Figure 3

Slow inactivation of the Ca²⁺ current in γ ₁ knockout myotubes. A) Diagram to scale of the two-pulse protocol used to inactivate the L-type Ca²⁺ current at each of 15 potentials and then the test potential (+20 mV) to measure the remaining non-inactivated current. Ca²⁺ currents during the pre-pulse and test-pulse phases of the protocol are shown for a pre-pulse depolarization to -70 mV (trace 1), +30 mV (trace 2) and +60 mV (trace 3) in a control, a γ₁ het, and a γ₁ null myotube. The cell capacitance was 317 pF for the control, 175 pF for the γ₁ het and 348 pF for the γ₁ null cell. B) The maximum Ca²⁺ current during the test pulse is plotted as a function of the pre-pulse potential for 6 control, 8 γ₁ het and 8 γ₁ null cells. C) The non-activating component was subtracted and the curves were normalized to show the voltage-dependence of the inactivating component.

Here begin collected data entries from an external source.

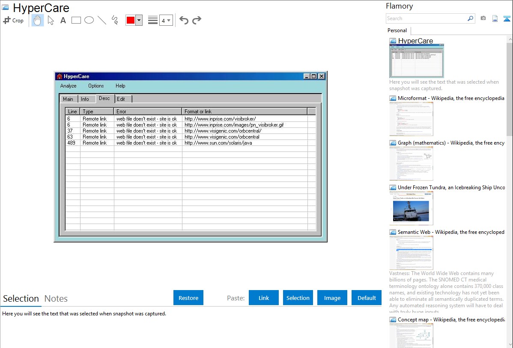Image resolution: width=513 pixels, height=348 pixels.
Task: Select the Crop tool
Action: [x=13, y=20]
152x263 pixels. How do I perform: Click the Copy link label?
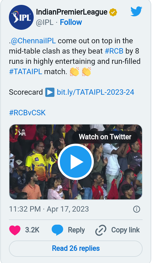tap(125, 230)

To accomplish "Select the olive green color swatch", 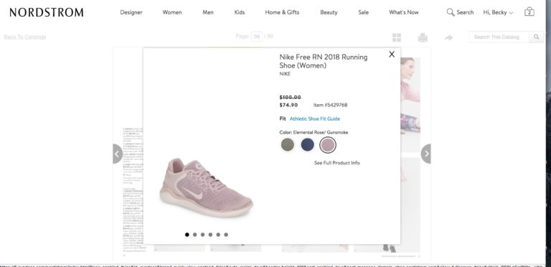I will click(x=288, y=145).
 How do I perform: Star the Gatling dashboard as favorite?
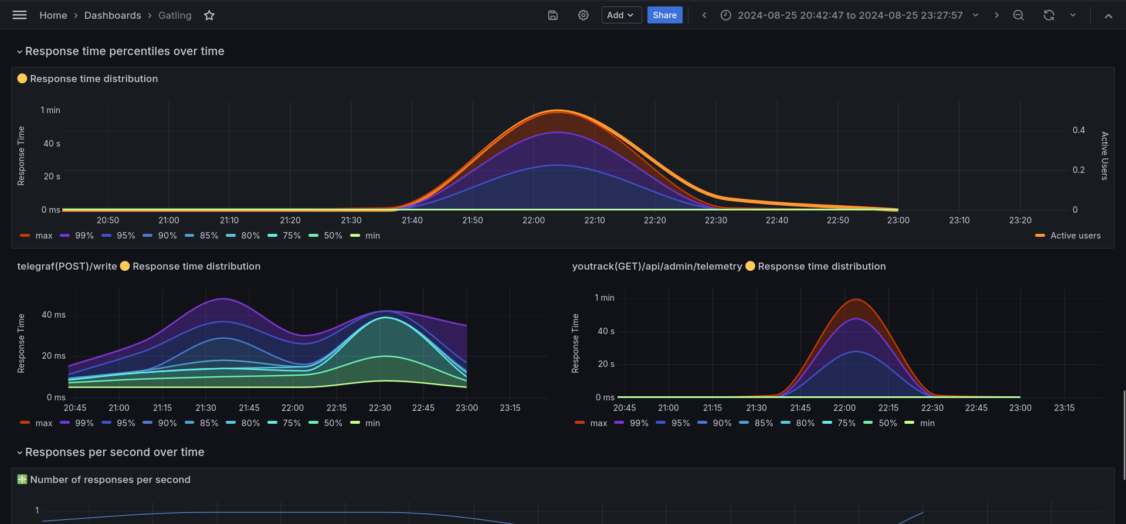(209, 15)
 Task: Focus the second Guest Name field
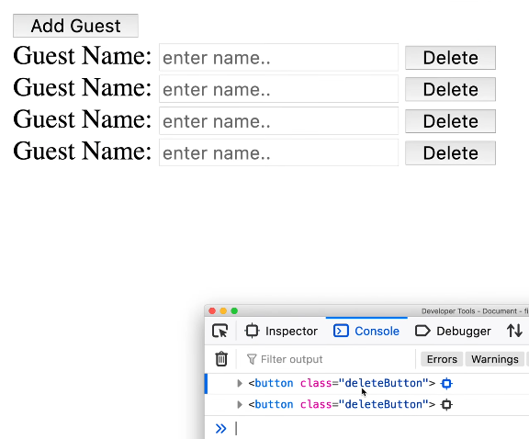(278, 89)
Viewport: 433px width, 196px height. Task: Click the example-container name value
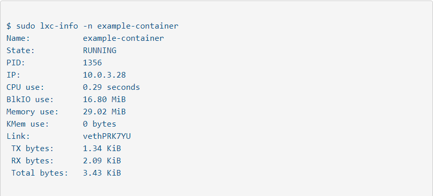tap(123, 38)
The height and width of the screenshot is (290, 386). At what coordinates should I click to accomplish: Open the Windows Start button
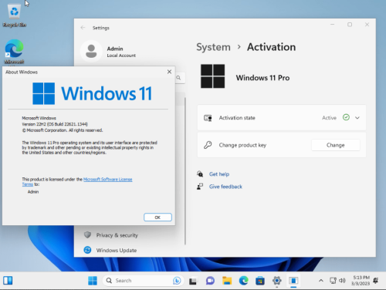pos(93,281)
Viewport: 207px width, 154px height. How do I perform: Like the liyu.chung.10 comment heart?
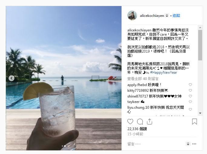pyautogui.click(x=190, y=109)
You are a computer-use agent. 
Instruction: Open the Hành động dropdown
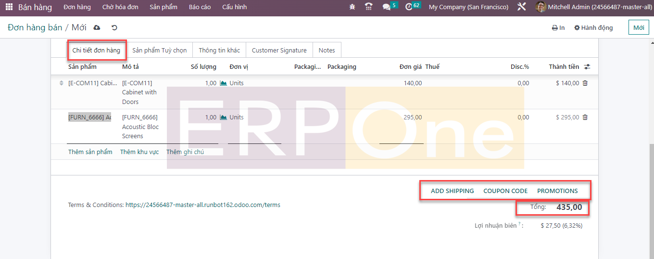click(593, 28)
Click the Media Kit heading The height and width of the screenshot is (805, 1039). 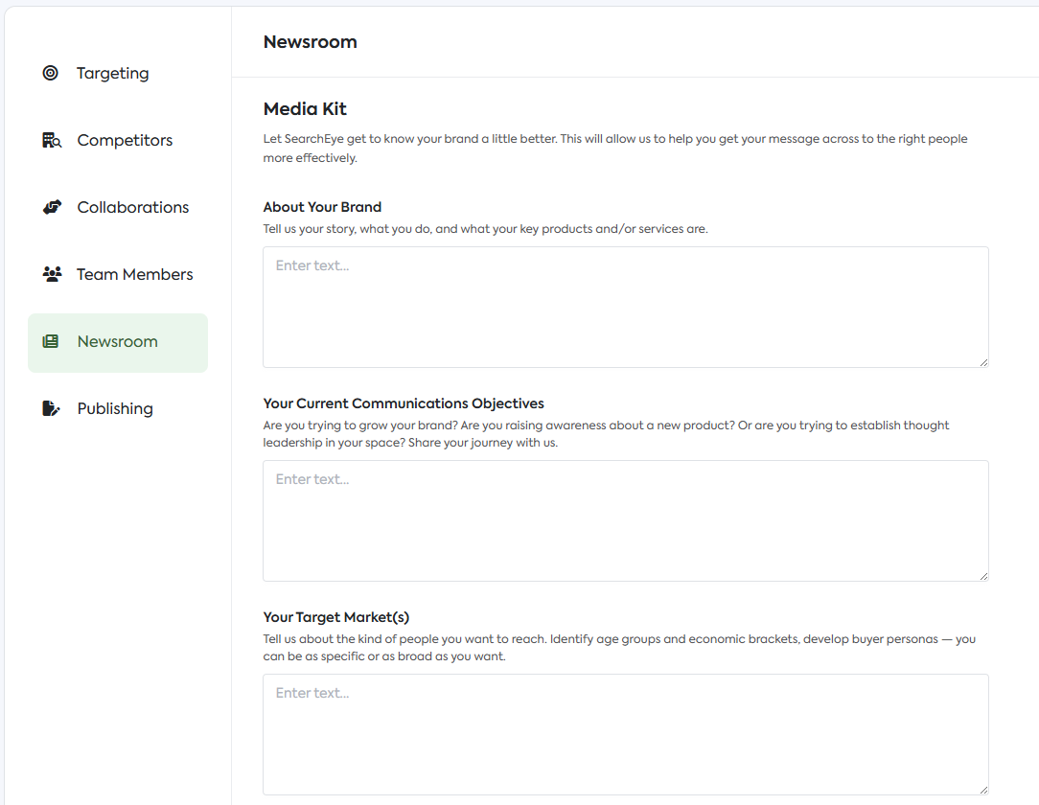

I is the maximum test current, Imin is the test current at +50 mV and Imax is the test current at -70 mV. The curves correspond to a Boltzmann fit of the population mean with the following parameters. [(I-Imin)/Imax]_max = 1, V_1/2 = -3.8 mV and k = 8.4 mV for control cells. [(I-Imin)/Imax]_max = 1, V_1/2 = +15.6 mV and k = 8.1 mV for γ₁ het cells. [(I-Imin)/Imax]_max = 1, V_1/2 = +9.7 mV and k = 7.9 mV for γ₁ null cells.